Ce réseau à grande capacité —explique Facebook— constituera «le pilier d’une énorme expansion d’Internet en Afrique: les économies fleurissent quand on a un Internet largement accessible pour les entreprises. Le réseau permettra à des centaines de millions de personnes d’accéder à la large-bande jusqu’à la 5G». Voilà, en somme, la motivation officielle du projet. Une seule donnée suffit à en douter : en Afrique Sub-saharienne environ 600 millions de personnes, équivalant à plus de la moitié de la population, n’ont pas accès à l’électricité.
À quoi servira alors le réseau à large-bande? À relier plus étroitement aux maisons mères des multinationales ces élites africaines qui en représentent les intérêts dans les pays les plus riches en matières premières, alors que monte la confrontation avec la Chine qui est en train de renforcer sa présence économique en Afrique.
Le réseau servira aussi à d’autres objectifs. Il y a deux ans, en mai 2018, Facebook a établi un partenariat avec l’Atlantic Council(Conseil Atlantique), influente «organisation non partisane», dont le siège est à Washington, qui «fait la promotion du leadership et de l’engagement US dans le monde, avec ses alliés». L’objectif spécifique du partenariat est de garantir «l’utilisation correcte de Facebook dans les élections dans le monde entier, en surveillant la désinformation et l’interférence étrangère, en aidant à éduquer les citoyens et la société civile». Ce qu’est la fiabilité de l’Atlantic Council, particulièrement actif en Afrique, se déduit de la liste officielle des donateurs qui le financent: le Pentagone et l’Otan, Lockheed Martin et d’autres industries guerrières (y compris l’italien Leonardo), ExxonMobil et d’autres multinationales, Bank of America et d’autres groupes financiers, les Fondations de Rockefeller et Soros.

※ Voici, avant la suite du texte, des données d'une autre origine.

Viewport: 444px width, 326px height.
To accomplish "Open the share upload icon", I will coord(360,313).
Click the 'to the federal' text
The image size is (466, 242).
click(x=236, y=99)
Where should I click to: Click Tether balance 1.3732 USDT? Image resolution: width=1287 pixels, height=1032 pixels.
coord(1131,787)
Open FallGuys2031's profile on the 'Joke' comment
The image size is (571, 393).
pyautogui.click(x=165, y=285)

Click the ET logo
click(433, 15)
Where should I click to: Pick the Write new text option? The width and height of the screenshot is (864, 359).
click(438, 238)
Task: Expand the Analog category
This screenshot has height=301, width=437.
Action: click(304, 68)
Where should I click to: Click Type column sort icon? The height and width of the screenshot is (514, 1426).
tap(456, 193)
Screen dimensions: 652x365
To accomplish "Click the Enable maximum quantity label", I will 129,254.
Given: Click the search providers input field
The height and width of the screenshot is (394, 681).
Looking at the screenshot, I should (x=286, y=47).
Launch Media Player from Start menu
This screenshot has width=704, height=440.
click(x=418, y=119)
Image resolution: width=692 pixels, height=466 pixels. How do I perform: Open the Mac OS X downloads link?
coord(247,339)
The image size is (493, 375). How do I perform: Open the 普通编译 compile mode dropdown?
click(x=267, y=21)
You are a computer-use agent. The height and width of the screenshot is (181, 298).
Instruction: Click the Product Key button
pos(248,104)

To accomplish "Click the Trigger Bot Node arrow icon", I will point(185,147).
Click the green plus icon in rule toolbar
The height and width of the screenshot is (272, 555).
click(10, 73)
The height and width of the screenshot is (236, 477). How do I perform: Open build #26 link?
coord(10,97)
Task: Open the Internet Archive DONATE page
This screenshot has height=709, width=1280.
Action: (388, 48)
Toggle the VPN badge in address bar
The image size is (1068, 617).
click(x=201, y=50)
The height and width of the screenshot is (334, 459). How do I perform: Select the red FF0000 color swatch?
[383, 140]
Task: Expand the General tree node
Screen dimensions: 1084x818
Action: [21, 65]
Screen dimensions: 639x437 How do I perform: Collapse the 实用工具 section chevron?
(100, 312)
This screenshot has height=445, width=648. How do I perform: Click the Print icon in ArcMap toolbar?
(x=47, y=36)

Le réseau, qui reliera 16 pays africains à 5 alliés européens de l’Otan sous commandement US et à 2 alliés US au Moyen-Orient, pourra jouer un rôle non seulement économique, mais politique et stratégique.
Le «Laboratoire de recherche digitale juridique» de l’Atlantic Council, à travers Facebook, pourra communiquer chaque jour aux médias et aux personnalités politiques africains quelles informations sont «fausses» et quelles autres sont «vraies». Les informations personnelles et les systèmes de traçage de Facebook pourront être utilisés pour contrôler et frapper les mouvements d’opposition. La large-bande, y compris en 5G, pourra être utilisée par les forces spéciales US et d’autres dans leurs opérations en Afrique.
En annonçant le projet, Facebook souligne que l’Afrique est « le continent le moins connecté » et que le problème sera résolu par ses 37 000 km de câbles. Ils pourront être utilisés, cependant, comme version moderne des vieilles chaînes coloniales.